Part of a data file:
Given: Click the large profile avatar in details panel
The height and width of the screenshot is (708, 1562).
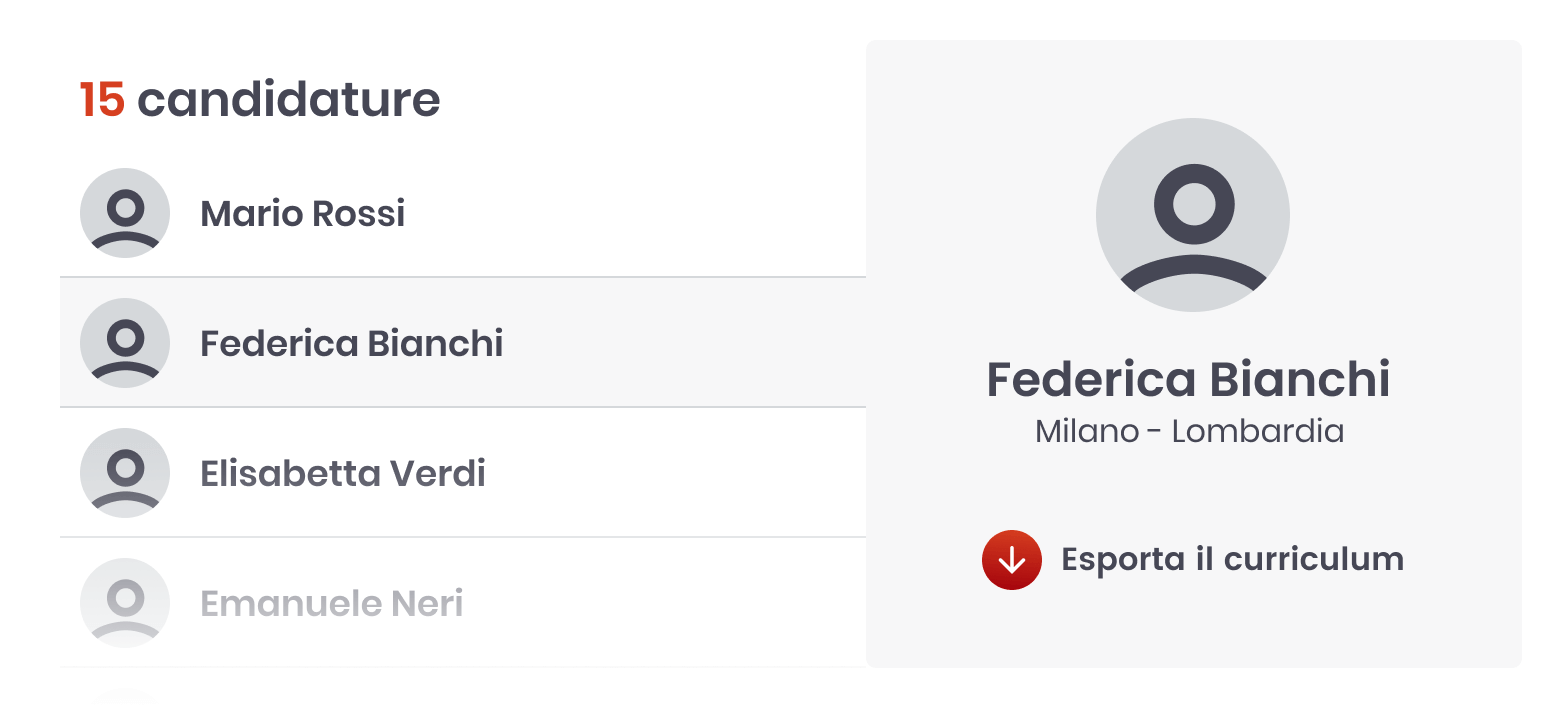Looking at the screenshot, I should point(1193,215).
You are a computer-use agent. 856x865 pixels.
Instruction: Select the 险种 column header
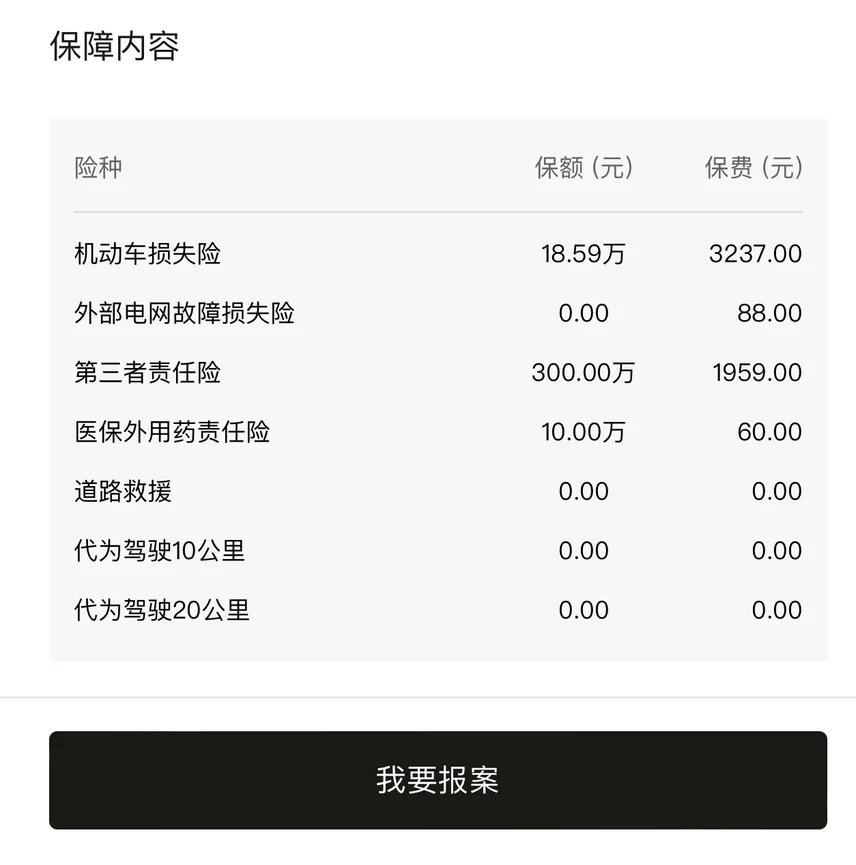coord(98,167)
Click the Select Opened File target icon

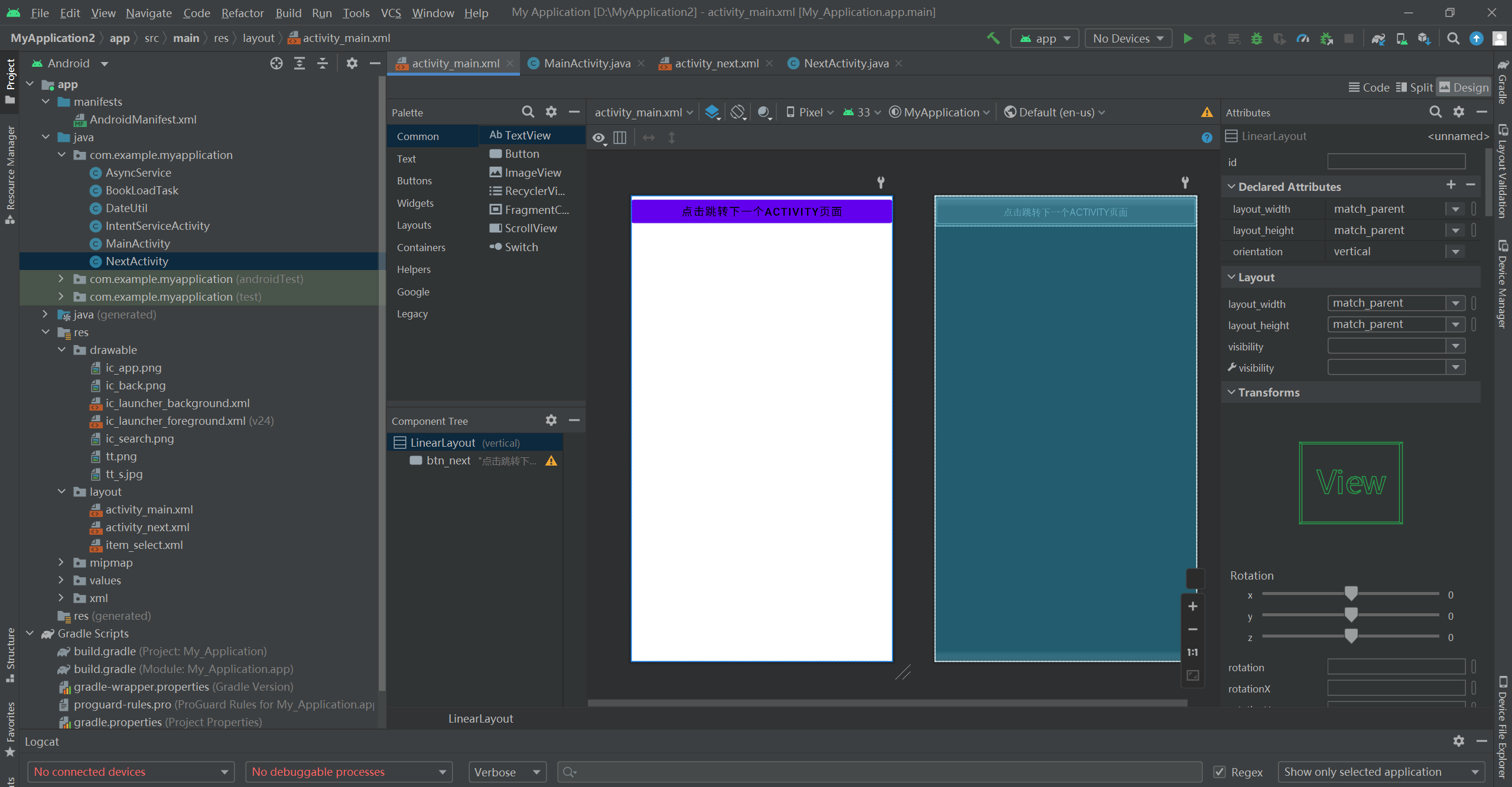tap(276, 63)
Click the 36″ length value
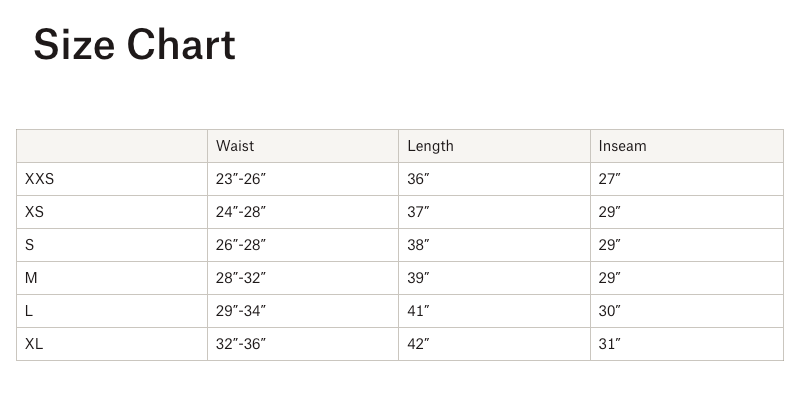The image size is (808, 400). [x=418, y=179]
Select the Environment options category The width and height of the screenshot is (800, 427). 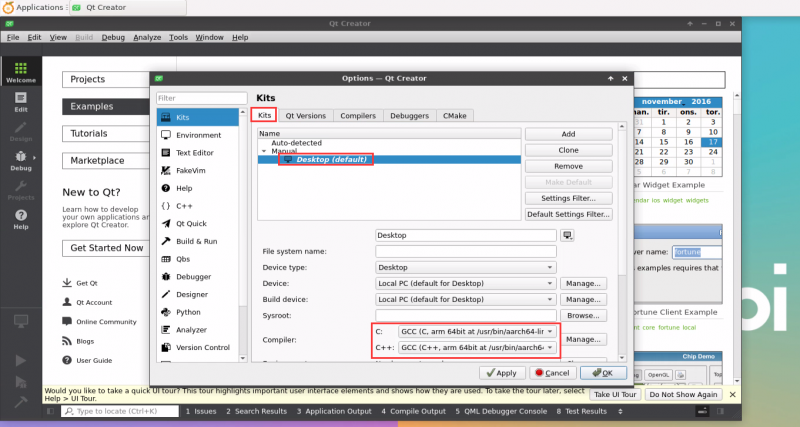[x=198, y=135]
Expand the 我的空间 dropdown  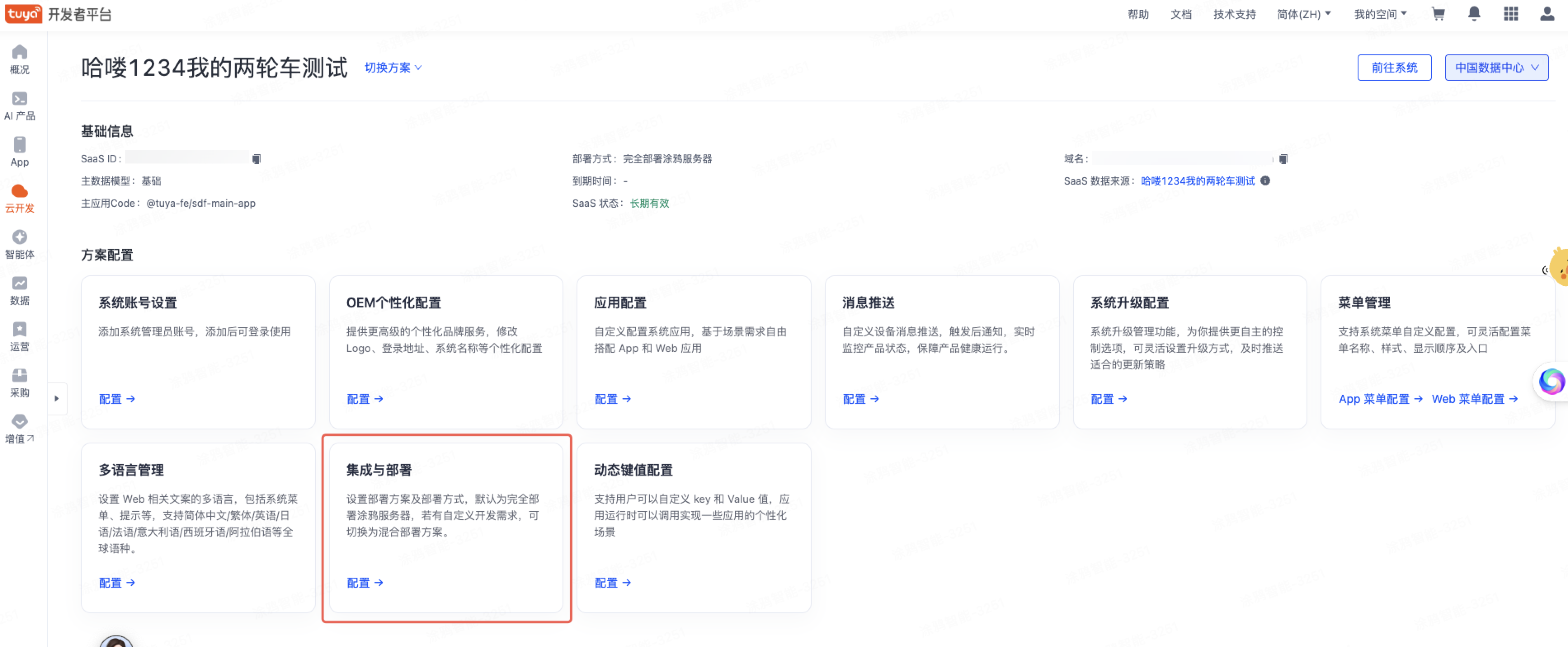click(x=1379, y=13)
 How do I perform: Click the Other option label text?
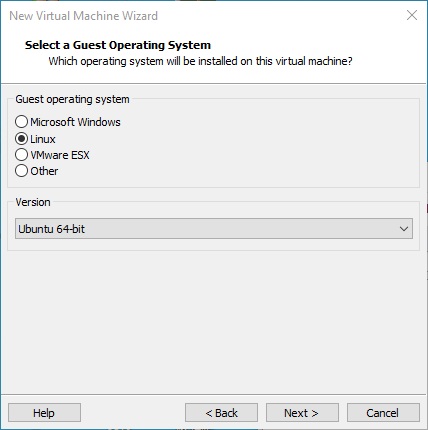(44, 171)
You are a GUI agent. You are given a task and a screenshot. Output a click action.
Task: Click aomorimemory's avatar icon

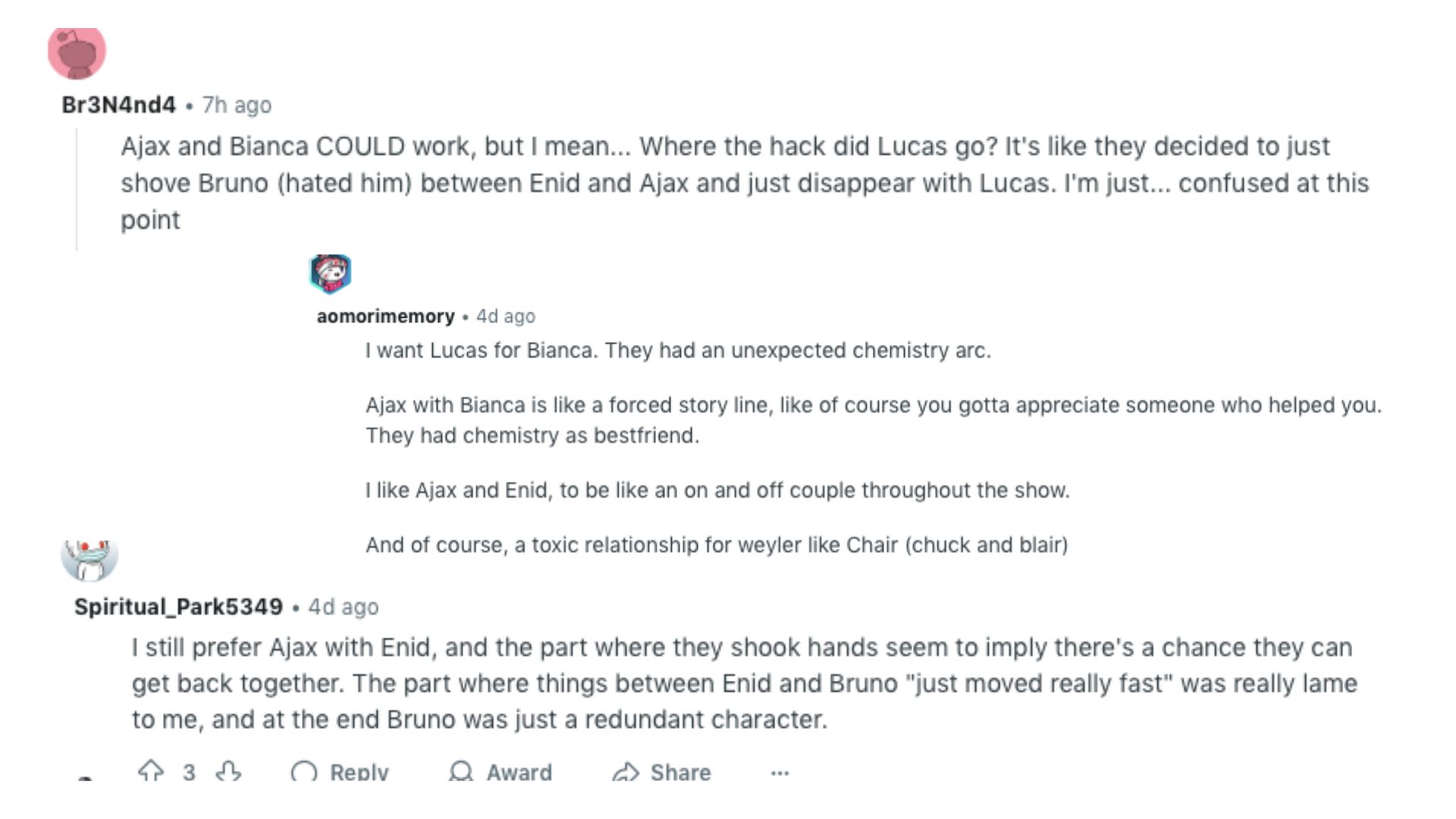[x=330, y=273]
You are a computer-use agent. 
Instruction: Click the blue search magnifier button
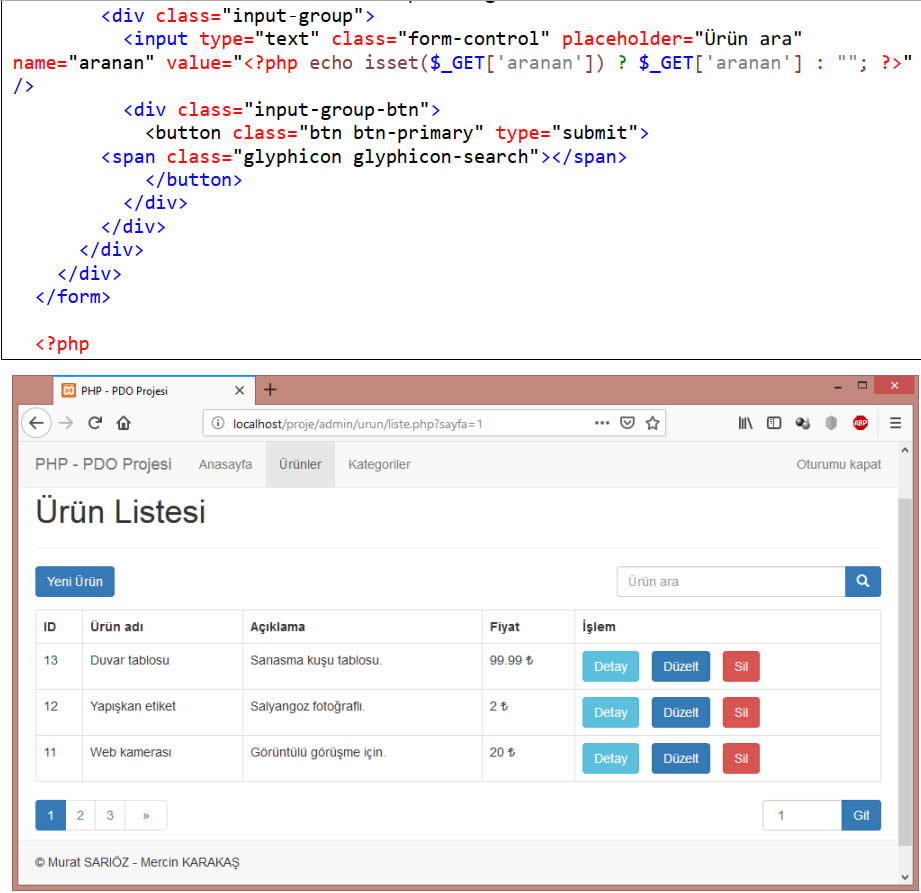coord(862,581)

Your task:
Could you reproduce the data, beginning at the line that contains "You are a GUI" and stopping at the end of the data, with "magnifier" swapped for "magnifying glass" and everything else unchanged? Leave the pictures out of the answer.

Solution for this exercise:
You are a GUI agent. You are given a task and a screenshot. Output a click action.
Task: Click aomorimemory's avatar icon

[x=330, y=273]
You are a computer-use agent. 
Instruction: Click the blue search magnifying glass button
coord(862,581)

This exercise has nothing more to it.